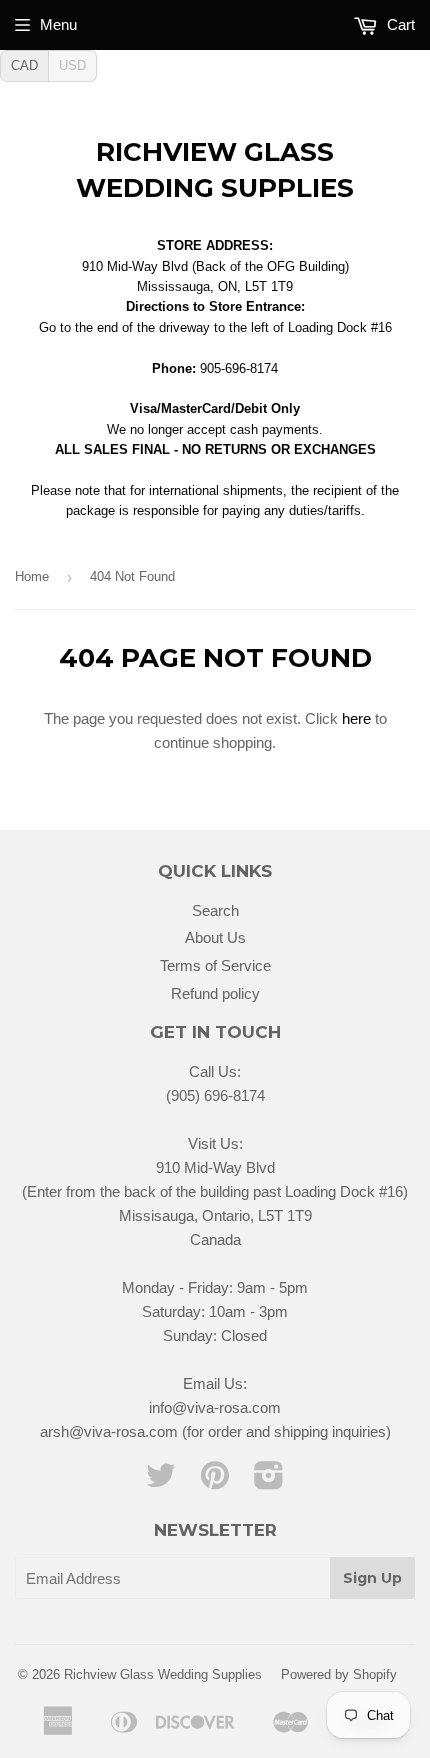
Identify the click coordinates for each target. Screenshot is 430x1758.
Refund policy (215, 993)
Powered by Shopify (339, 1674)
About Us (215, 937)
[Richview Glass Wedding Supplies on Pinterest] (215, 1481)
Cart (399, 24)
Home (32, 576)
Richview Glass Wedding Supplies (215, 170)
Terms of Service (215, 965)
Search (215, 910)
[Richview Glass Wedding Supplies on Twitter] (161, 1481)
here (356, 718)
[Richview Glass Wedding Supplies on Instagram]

══════

» DESCRIPTION OF THE TASK
Please filter the entries for the word "Richview" and copy the lines that have it.

» FINAL ANSWER
[Richview Glass Wedding Supplies on Pinterest] (215, 1481)
Richview Glass Wedding Supplies (215, 170)
[Richview Glass Wedding Supplies on Twitter] (161, 1481)
[Richview Glass Wedding Supplies on Instagram]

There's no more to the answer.